• _Directions_:
For each line of the data below that contains "will", return that line.

*** Opening Materials provided ***

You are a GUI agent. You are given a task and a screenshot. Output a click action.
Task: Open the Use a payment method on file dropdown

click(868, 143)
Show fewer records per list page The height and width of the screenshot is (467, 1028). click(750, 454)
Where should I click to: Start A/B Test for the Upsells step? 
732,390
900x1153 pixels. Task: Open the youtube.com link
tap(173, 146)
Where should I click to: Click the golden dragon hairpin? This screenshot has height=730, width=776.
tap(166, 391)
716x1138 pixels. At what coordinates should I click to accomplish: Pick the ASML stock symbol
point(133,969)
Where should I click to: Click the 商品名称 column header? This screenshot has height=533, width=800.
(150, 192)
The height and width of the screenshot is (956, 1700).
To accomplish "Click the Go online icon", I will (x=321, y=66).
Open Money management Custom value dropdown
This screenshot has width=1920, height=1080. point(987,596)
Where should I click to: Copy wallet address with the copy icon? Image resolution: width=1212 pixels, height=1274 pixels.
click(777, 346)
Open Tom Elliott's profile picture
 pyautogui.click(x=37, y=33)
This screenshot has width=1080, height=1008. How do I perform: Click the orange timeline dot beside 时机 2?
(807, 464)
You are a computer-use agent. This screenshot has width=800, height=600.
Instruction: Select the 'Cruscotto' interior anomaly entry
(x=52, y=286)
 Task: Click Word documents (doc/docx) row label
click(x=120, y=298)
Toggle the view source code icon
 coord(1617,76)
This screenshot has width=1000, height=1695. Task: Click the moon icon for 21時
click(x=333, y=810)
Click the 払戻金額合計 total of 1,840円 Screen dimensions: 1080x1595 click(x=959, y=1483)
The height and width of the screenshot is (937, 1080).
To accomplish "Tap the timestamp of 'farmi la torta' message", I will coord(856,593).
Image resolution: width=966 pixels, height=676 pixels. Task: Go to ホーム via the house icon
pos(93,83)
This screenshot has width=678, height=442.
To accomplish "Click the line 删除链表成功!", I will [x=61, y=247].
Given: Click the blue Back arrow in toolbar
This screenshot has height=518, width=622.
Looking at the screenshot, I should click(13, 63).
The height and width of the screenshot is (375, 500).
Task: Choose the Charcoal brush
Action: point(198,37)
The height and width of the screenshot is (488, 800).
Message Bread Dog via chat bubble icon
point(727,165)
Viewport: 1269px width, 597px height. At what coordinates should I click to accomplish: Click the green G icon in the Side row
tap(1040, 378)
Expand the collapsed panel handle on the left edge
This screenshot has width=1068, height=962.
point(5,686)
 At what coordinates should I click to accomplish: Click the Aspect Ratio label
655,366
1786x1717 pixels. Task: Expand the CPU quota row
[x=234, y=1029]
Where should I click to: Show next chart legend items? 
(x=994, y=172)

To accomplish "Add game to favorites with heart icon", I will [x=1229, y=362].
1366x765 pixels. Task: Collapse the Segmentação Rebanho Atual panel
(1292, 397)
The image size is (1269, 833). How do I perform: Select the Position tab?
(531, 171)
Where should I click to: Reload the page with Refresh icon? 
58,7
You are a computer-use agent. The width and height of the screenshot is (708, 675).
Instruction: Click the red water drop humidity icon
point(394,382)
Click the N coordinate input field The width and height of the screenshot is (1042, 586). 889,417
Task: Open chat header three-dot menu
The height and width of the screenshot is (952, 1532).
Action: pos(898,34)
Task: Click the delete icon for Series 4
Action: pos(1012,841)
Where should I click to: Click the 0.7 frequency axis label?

*** Closing Materials provided ***

• _Answer to this task_:
To accomplish "Click the Go online icon", I will (x=321, y=66).
To accomplish "Tap the timestamp of 'farmi la torta' message", I will coord(856,593).
To accomplish "Click the line 删除链表成功!", I will [x=61, y=247].
To accomplish "Add game to favorites with heart icon", I will [x=1229, y=362].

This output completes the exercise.